** Start of Data lines **

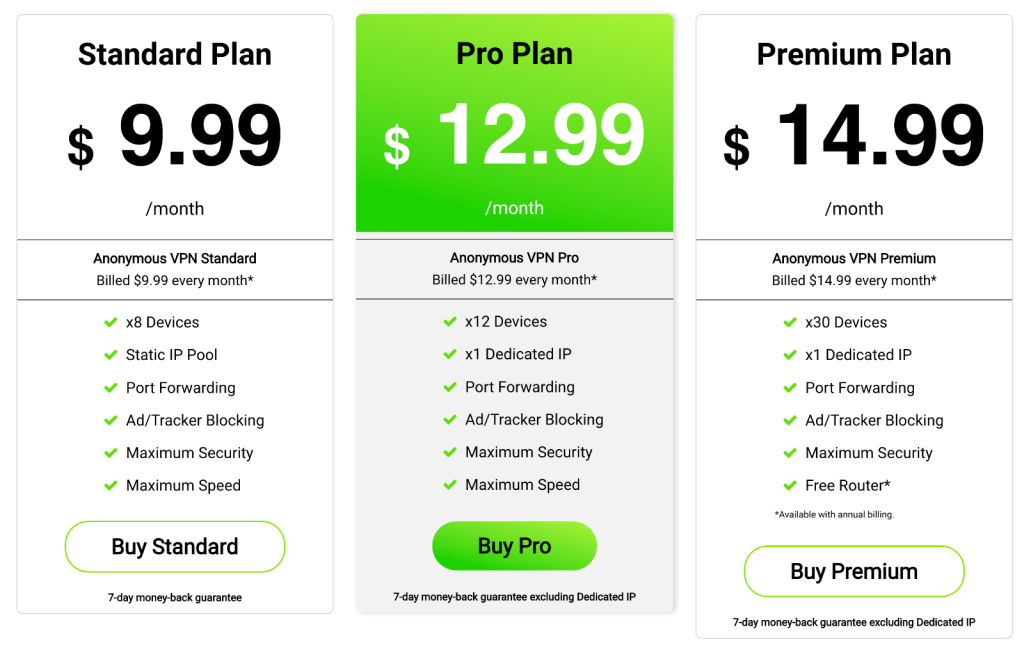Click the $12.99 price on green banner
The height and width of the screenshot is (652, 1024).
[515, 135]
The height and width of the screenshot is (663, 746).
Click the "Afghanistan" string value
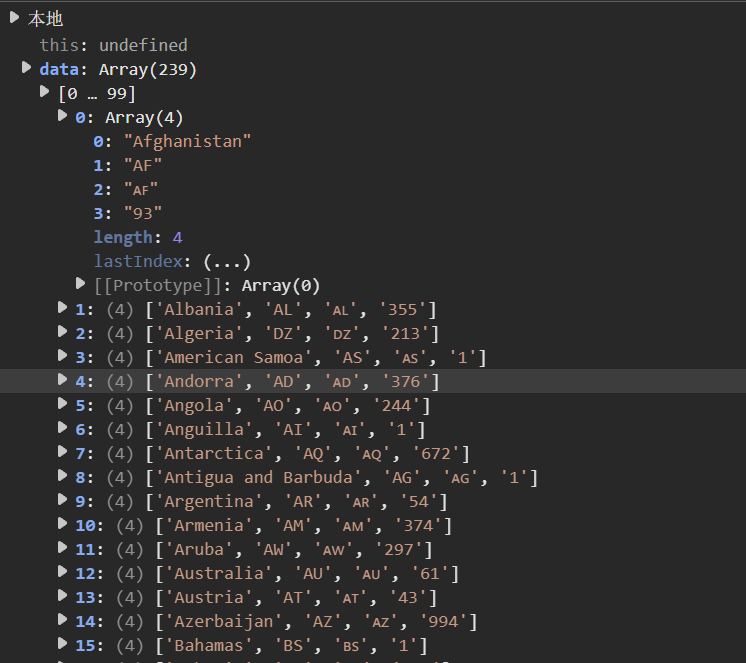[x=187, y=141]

** End of Data lines **
** Start of Data lines **

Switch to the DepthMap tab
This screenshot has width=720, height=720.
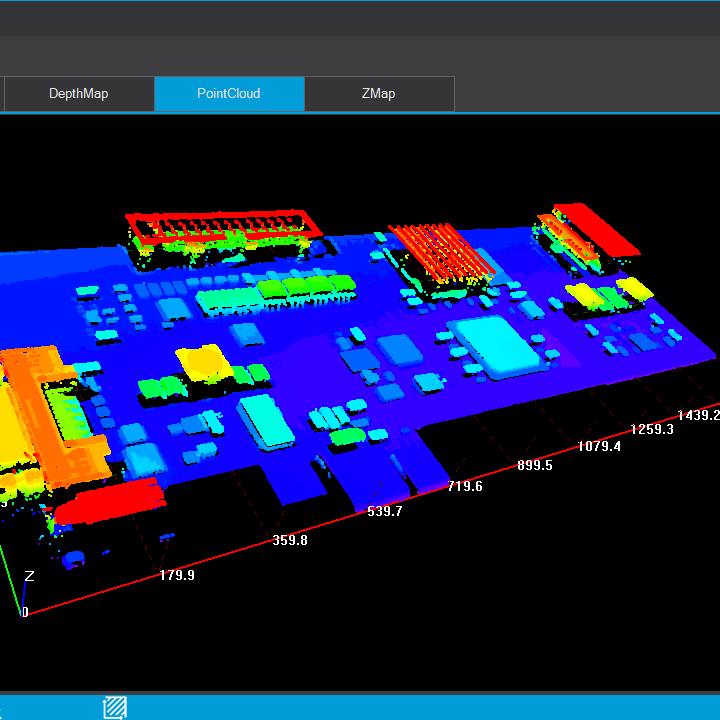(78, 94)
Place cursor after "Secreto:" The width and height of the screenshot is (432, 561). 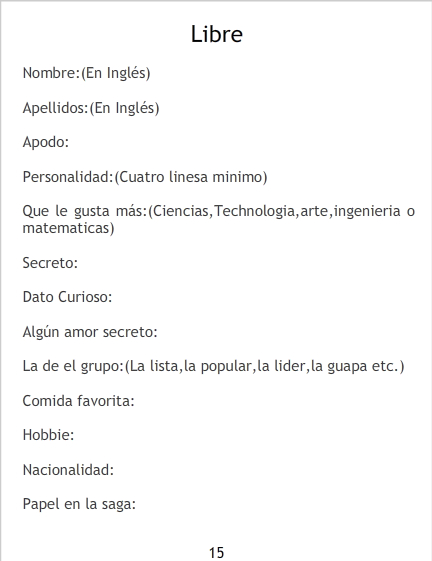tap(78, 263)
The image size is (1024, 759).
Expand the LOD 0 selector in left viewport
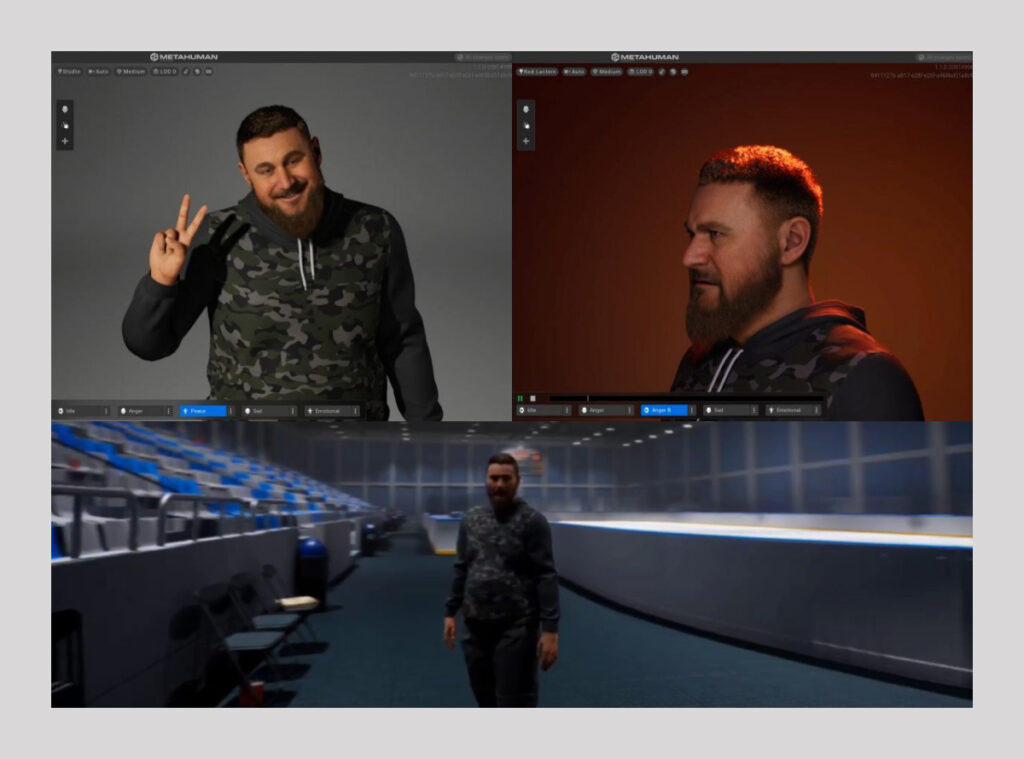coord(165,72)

** End of Data lines **

*Problem description*
Reproduce the items verbatim, starting at the line that contains "Click the $12.99 price on green banner" and ending at the line that contains "[x=187, y=141]", both ends included. Leave the pictures out of your answer.

*The output*
Click the $12.99 price on green banner
The height and width of the screenshot is (652, 1024).
[515, 135]
The height and width of the screenshot is (663, 746).
Click the "Afghanistan" string value
[x=187, y=141]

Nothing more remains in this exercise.